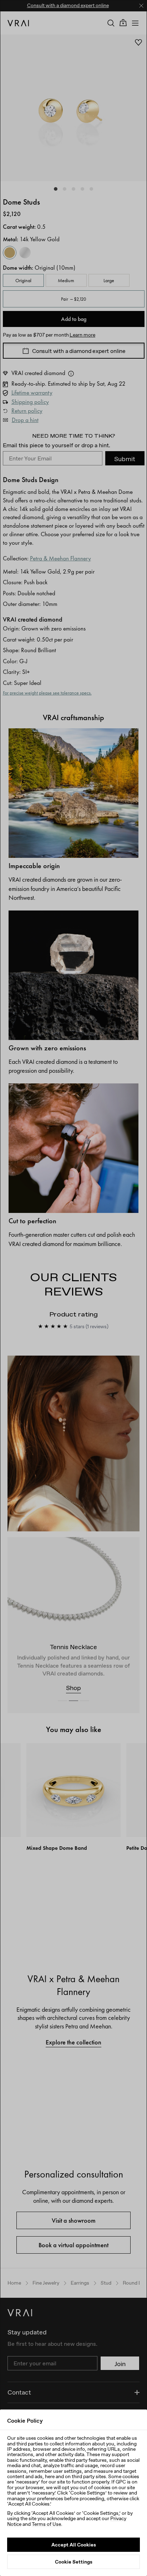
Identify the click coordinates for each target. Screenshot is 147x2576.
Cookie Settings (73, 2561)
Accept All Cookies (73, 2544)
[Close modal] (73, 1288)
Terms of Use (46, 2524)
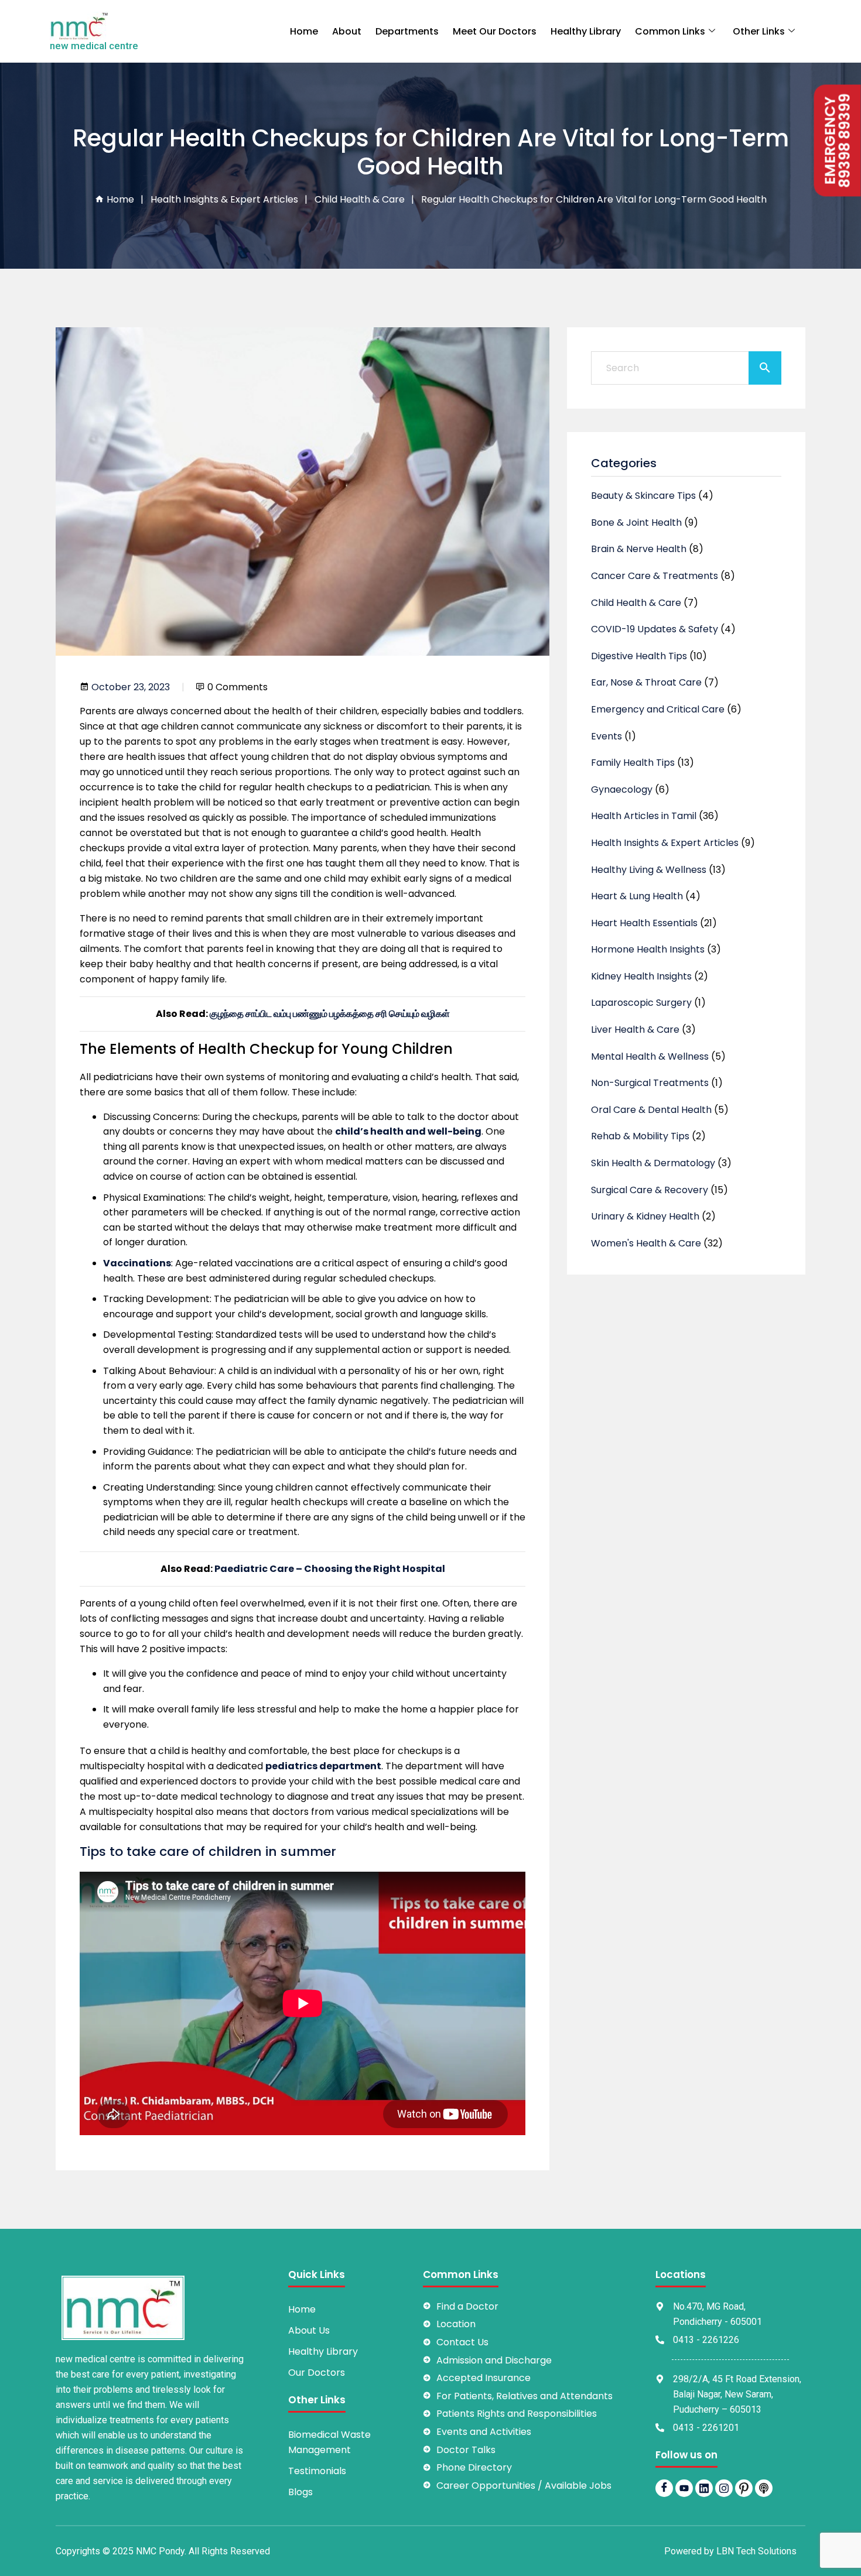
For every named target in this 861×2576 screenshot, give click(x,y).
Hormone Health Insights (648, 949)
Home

= = = = = = =

» What to work on:
Write out the records once more, exactly as they stand, with no images.

» Answer area:
Identify the click coordinates for each target. Screenshot is 147x2576.
Cookie Settings (73, 2561)
Accept All Cookies (73, 2544)
[Close modal] (73, 1288)
Terms of Use (46, 2524)
For every named target in this 861×2576 screenshot, give click(x,y).
Hormone Health Insights (648, 949)
Home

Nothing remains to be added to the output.